Exercise directions: Search the data for lines holding the word "with". State how many there are, and nothing else.

[Dataset content]

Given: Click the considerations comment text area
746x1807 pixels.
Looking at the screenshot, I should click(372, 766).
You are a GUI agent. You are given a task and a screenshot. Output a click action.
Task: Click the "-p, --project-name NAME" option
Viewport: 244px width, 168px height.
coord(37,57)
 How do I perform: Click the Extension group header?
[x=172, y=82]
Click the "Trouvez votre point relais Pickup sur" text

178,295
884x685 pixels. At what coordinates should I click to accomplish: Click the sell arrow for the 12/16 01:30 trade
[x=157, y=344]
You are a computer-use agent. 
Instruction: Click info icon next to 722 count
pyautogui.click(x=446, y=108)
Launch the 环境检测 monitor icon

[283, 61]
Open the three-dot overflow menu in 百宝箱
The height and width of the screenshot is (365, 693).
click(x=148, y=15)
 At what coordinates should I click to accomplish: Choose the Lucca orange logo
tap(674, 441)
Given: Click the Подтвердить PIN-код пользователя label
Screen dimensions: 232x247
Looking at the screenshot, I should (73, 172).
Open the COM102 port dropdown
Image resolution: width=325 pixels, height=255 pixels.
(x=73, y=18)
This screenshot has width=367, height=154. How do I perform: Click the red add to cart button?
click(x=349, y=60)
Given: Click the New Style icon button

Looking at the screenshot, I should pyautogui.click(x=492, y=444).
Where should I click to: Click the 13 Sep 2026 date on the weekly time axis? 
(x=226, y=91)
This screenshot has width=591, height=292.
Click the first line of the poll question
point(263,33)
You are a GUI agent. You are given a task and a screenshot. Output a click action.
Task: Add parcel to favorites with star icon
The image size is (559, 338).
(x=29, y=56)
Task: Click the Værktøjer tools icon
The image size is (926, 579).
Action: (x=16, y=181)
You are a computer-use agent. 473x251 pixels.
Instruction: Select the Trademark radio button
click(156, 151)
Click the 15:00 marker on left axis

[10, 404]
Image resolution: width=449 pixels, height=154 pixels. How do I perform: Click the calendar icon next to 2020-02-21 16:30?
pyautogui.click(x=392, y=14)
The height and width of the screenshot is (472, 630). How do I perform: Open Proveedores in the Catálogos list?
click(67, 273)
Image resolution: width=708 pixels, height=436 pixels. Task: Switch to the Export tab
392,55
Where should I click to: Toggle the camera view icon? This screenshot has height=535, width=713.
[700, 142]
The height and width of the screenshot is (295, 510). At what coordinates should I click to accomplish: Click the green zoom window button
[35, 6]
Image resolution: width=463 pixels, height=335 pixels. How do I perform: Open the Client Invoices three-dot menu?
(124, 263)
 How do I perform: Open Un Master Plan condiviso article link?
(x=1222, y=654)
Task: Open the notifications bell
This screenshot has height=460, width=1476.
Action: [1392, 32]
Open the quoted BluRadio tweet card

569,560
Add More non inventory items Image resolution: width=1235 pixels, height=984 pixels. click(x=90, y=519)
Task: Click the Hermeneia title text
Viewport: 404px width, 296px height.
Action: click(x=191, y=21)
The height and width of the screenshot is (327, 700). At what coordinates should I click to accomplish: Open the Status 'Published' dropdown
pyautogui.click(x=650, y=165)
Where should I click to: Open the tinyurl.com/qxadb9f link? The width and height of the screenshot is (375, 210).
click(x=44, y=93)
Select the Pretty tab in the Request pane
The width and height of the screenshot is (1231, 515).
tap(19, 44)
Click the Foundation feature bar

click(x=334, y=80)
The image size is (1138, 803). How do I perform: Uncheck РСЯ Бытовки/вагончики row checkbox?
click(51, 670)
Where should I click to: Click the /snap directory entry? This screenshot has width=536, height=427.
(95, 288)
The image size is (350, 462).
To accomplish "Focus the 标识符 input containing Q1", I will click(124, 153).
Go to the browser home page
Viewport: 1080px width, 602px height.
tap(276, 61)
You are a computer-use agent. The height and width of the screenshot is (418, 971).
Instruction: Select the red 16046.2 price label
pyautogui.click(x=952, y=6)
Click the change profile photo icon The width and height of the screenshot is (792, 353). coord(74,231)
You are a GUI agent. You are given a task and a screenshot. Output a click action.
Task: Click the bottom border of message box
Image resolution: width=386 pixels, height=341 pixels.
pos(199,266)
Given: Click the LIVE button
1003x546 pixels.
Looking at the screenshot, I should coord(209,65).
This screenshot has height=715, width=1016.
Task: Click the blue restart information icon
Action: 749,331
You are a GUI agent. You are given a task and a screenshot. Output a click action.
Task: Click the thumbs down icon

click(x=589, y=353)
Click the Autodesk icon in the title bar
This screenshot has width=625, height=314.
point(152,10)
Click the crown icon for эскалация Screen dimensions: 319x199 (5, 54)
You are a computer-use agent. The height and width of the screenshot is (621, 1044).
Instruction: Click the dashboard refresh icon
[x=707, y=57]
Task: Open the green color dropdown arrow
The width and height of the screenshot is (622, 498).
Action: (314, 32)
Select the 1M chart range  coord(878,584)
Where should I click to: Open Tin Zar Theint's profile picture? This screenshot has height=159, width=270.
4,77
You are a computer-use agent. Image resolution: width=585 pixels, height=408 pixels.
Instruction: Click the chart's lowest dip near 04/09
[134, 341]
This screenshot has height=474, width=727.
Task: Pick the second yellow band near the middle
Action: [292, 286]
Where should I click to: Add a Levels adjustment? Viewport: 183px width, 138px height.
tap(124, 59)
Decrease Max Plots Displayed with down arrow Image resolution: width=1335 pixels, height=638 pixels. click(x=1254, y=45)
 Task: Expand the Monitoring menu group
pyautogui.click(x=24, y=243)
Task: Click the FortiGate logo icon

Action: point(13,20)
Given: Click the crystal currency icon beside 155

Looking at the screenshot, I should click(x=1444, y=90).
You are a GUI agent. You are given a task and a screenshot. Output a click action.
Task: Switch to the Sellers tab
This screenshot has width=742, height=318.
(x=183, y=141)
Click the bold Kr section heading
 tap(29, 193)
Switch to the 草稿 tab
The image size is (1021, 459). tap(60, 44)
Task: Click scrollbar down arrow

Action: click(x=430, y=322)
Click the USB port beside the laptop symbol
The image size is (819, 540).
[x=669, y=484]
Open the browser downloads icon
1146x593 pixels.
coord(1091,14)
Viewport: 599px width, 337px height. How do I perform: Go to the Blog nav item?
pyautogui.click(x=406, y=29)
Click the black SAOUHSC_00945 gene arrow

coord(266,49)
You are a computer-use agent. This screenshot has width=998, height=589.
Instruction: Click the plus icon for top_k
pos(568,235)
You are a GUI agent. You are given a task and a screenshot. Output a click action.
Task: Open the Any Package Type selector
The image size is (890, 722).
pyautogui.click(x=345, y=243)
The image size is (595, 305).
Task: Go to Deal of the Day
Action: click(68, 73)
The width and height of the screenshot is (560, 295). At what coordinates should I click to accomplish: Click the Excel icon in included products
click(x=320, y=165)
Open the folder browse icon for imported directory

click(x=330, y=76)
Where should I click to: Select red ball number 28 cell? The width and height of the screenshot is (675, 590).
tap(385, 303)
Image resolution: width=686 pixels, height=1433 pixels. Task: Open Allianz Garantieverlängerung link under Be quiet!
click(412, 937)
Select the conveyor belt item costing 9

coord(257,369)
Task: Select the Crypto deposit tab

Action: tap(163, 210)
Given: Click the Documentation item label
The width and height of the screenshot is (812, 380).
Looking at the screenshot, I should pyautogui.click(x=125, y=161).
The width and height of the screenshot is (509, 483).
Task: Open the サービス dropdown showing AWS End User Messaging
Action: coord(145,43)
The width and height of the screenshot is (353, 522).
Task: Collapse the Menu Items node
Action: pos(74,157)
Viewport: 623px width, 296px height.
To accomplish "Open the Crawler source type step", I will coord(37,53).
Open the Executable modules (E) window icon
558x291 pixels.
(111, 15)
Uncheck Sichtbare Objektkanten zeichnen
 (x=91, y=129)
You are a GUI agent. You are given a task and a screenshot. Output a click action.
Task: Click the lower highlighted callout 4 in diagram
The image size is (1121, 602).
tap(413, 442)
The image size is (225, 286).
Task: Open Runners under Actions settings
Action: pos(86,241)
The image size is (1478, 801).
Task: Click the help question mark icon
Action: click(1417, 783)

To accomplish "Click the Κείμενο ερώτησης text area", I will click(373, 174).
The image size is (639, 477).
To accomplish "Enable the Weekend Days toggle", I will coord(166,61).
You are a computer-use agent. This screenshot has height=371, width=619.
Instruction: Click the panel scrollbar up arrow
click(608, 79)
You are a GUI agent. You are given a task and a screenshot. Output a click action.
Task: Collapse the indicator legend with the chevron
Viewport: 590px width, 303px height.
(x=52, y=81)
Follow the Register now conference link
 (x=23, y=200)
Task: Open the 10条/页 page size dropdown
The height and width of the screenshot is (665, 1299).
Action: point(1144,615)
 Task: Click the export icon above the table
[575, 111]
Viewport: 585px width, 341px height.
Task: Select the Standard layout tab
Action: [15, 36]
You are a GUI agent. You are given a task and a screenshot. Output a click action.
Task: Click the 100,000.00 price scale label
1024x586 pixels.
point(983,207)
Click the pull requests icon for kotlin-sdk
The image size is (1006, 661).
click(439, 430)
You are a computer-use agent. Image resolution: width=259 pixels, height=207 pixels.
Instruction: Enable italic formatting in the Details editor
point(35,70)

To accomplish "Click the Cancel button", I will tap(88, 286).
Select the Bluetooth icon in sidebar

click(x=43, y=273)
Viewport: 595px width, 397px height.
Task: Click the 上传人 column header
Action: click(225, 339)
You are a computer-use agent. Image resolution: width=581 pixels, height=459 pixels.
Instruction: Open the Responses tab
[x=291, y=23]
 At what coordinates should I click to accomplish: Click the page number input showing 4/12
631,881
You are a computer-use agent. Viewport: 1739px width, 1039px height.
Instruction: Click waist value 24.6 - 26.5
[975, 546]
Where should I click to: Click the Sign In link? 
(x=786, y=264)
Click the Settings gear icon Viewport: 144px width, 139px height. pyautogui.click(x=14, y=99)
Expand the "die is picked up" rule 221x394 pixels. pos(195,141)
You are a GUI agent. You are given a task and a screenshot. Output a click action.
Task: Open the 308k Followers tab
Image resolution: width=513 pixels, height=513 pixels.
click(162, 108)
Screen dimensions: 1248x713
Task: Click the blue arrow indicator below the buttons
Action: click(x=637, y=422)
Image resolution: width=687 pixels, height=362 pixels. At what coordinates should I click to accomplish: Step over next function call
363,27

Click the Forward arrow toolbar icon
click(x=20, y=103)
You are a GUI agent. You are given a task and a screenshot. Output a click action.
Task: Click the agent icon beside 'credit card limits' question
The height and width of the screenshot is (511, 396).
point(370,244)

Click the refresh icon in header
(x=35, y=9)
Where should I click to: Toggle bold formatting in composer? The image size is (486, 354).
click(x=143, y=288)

[/Dataset content]

Exercise output: 3